Stored entries:
^^^^

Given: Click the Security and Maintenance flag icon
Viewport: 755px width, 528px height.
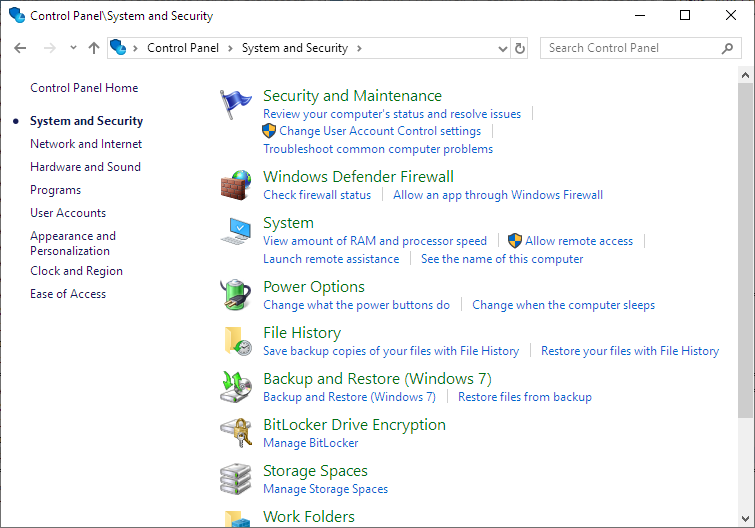Looking at the screenshot, I should tap(236, 103).
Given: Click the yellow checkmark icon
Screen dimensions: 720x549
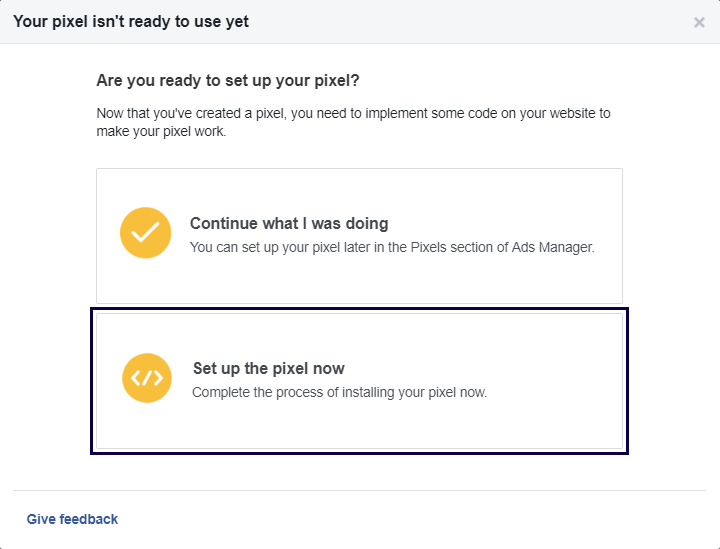Looking at the screenshot, I should click(x=145, y=233).
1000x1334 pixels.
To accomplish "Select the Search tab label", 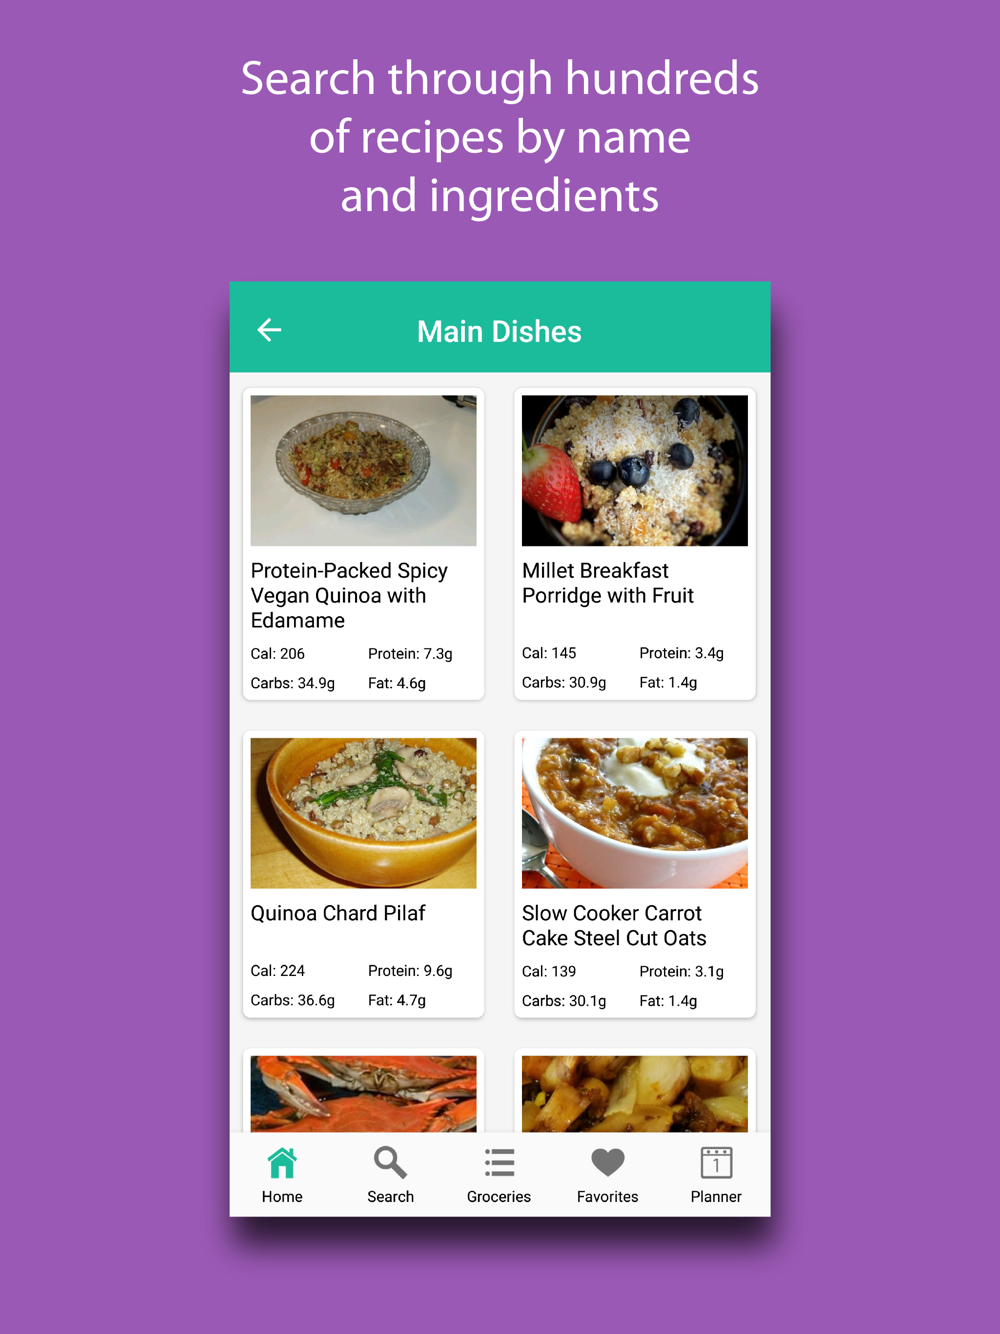I will click(x=390, y=1196).
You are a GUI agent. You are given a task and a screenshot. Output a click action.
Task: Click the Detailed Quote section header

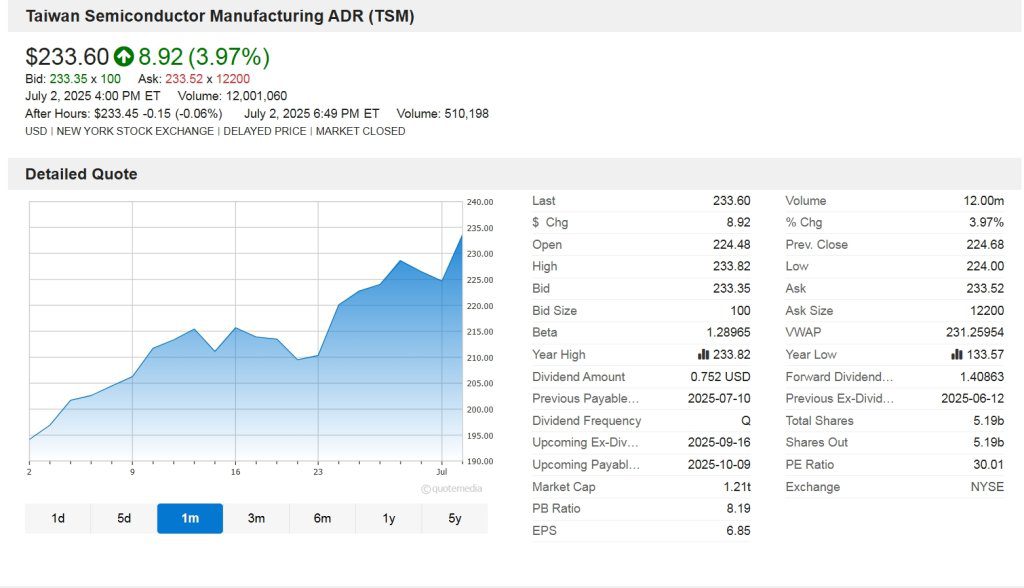coord(81,174)
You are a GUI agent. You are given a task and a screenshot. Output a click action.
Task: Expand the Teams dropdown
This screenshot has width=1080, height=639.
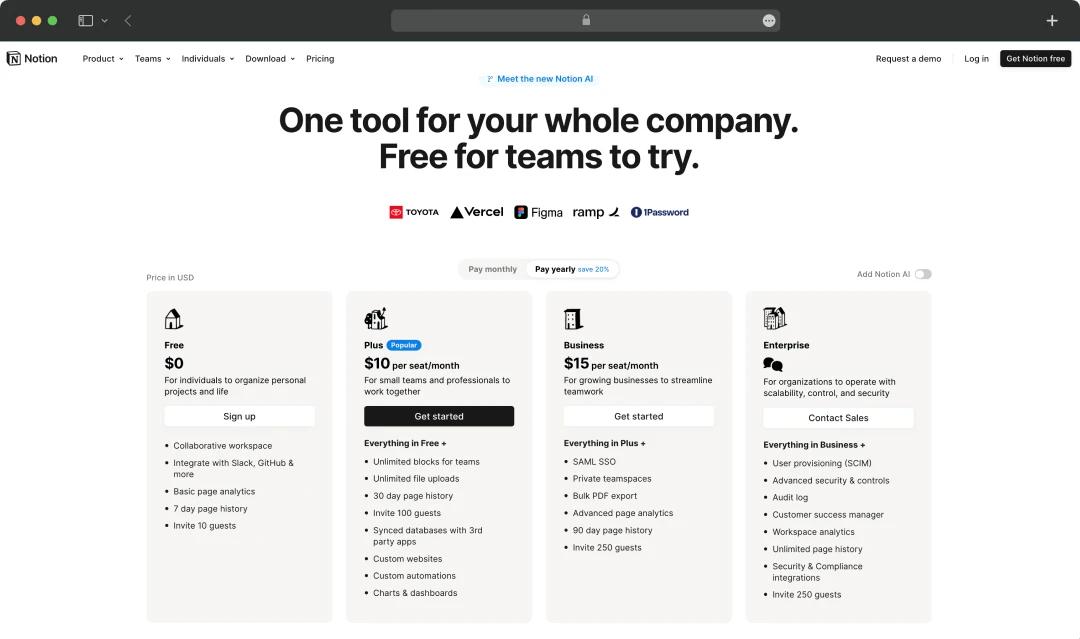coord(151,58)
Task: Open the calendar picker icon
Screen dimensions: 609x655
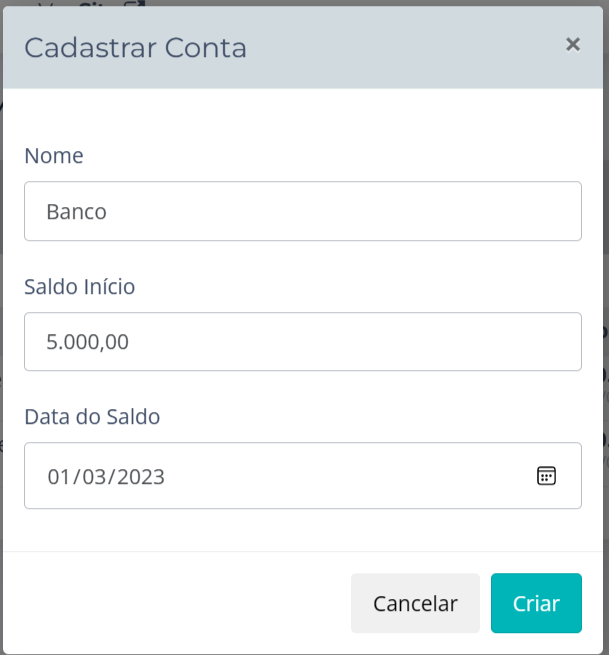Action: click(546, 475)
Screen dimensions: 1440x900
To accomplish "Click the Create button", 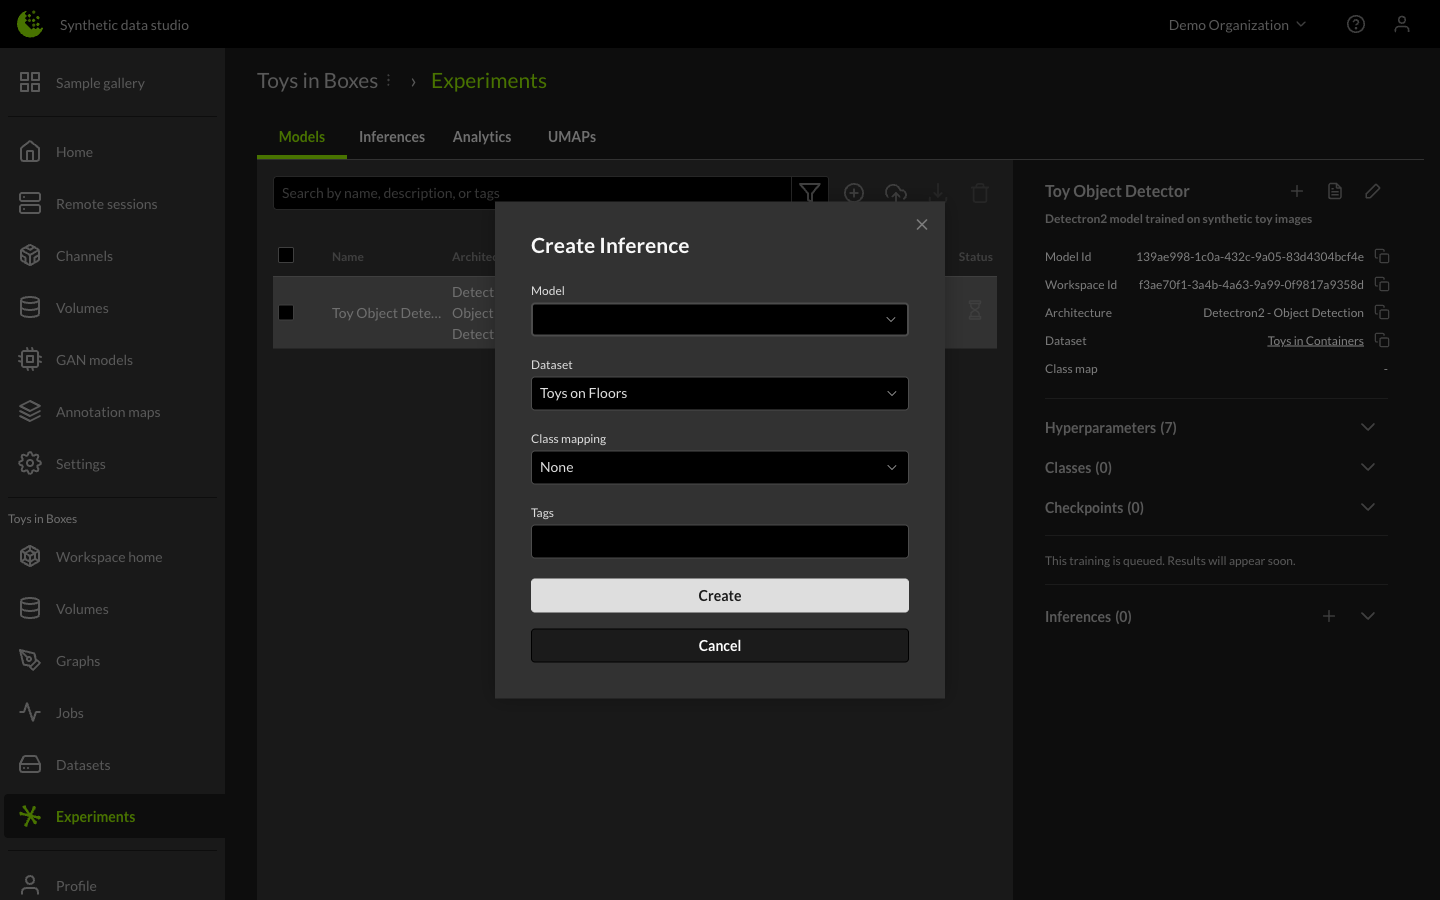I will pyautogui.click(x=719, y=595).

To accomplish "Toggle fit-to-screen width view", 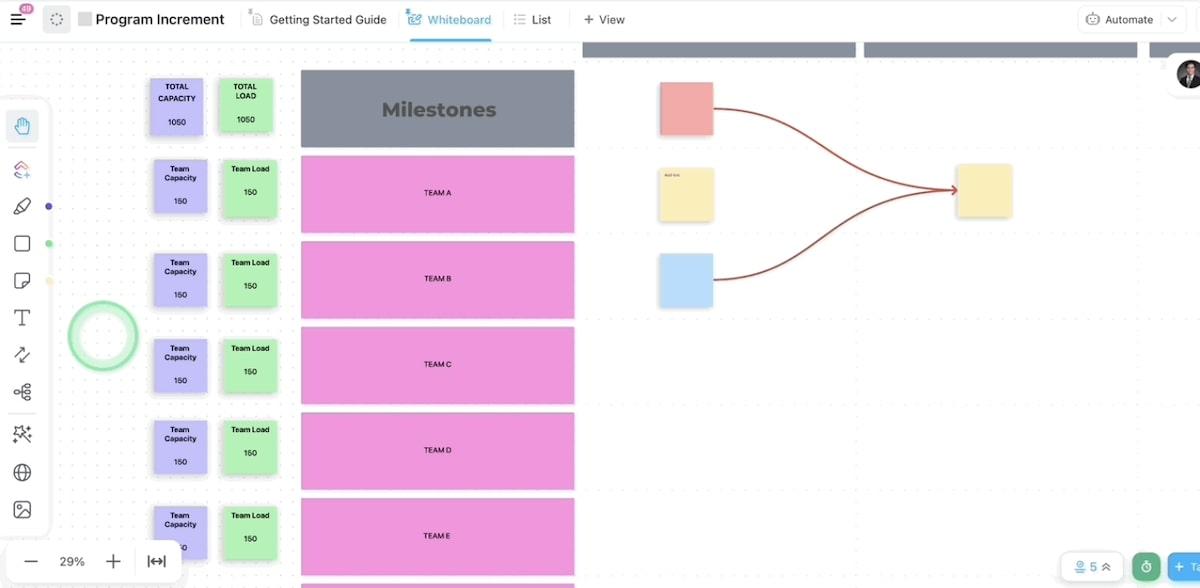I will pos(157,561).
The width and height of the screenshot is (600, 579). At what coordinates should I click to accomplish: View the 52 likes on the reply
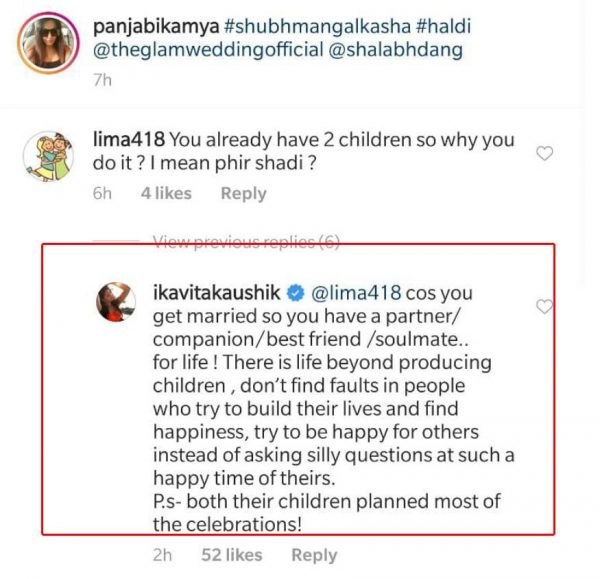[x=232, y=555]
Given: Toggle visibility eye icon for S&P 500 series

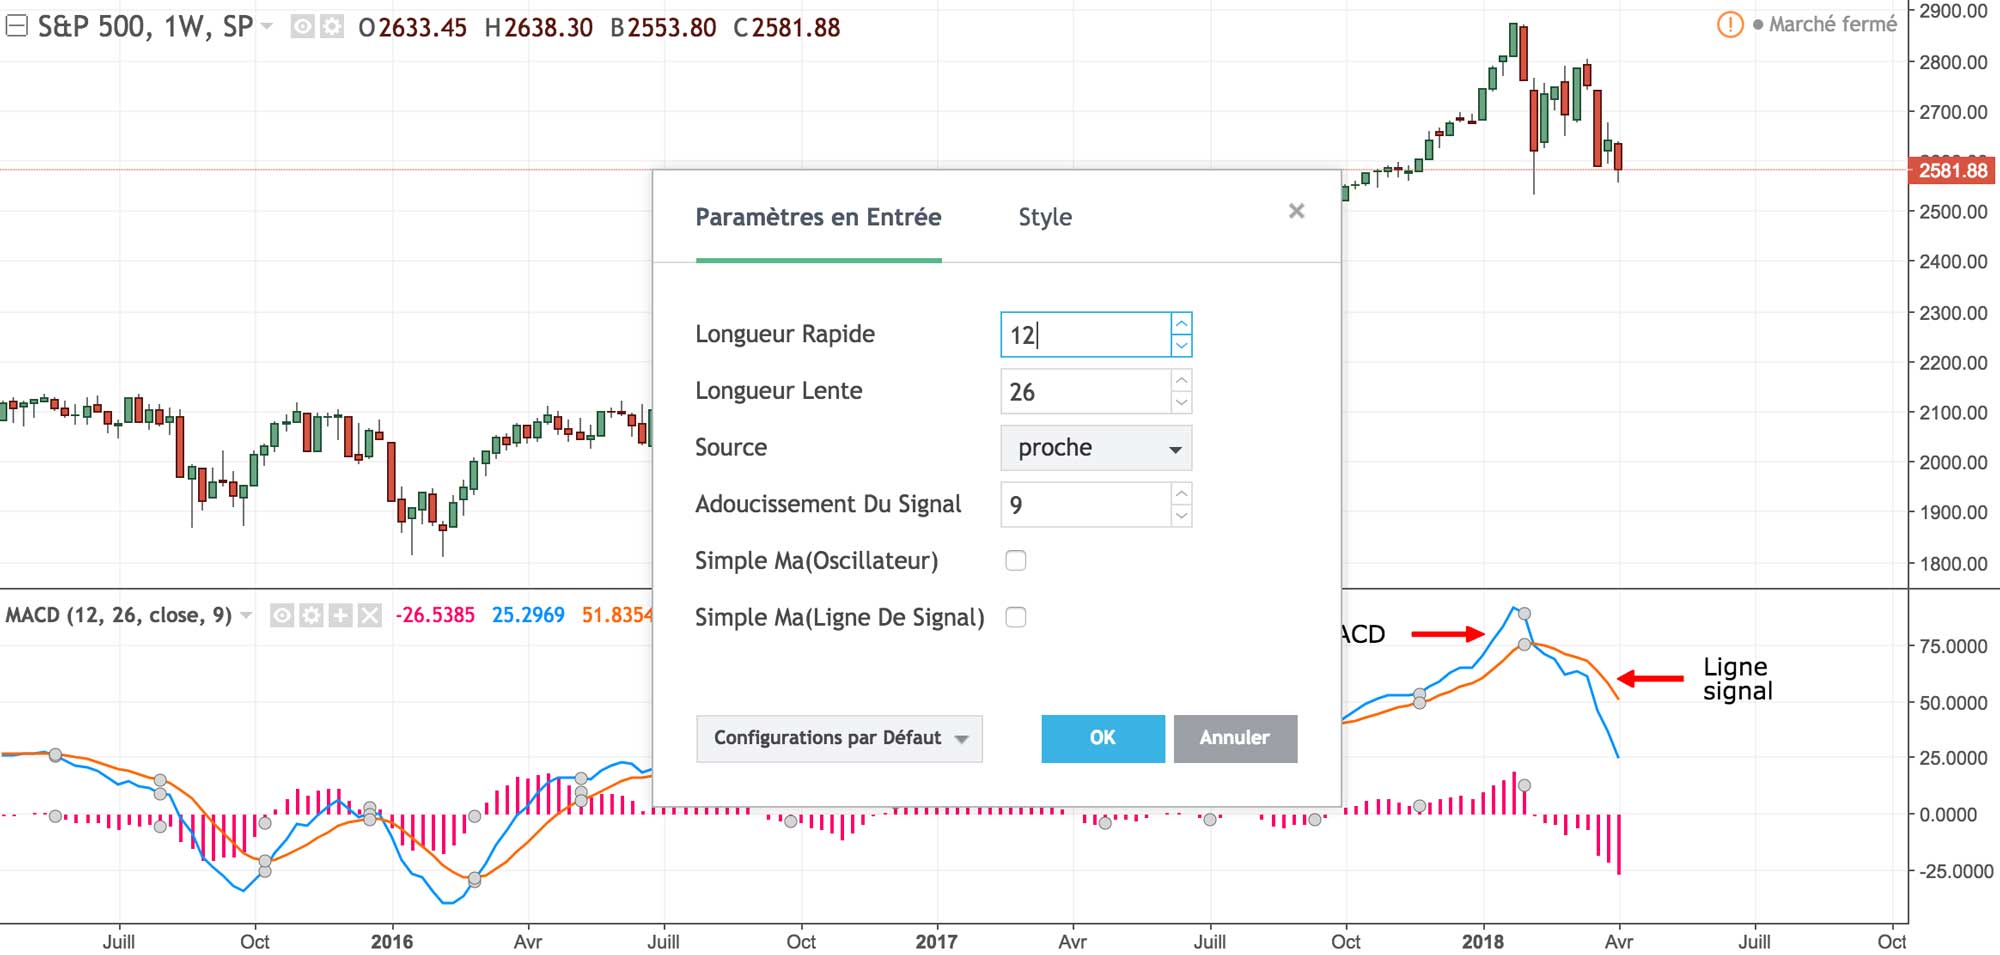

^^^^

*Brief*: In the entries above, find the line containing "Viewport: 755px width, 528px height." and the line containing "1000x1334 pixels.", then copy both and every line between them exactly, without any picture.

*Problem solution*:
Viewport: 755px width, 528px height.
Looking at the screenshot, I should tap(236, 103).
Given: Click the yellow checkmark icon
Screen dimensions: 720x549
Looking at the screenshot, I should click(x=145, y=233).
1000x1334 pixels.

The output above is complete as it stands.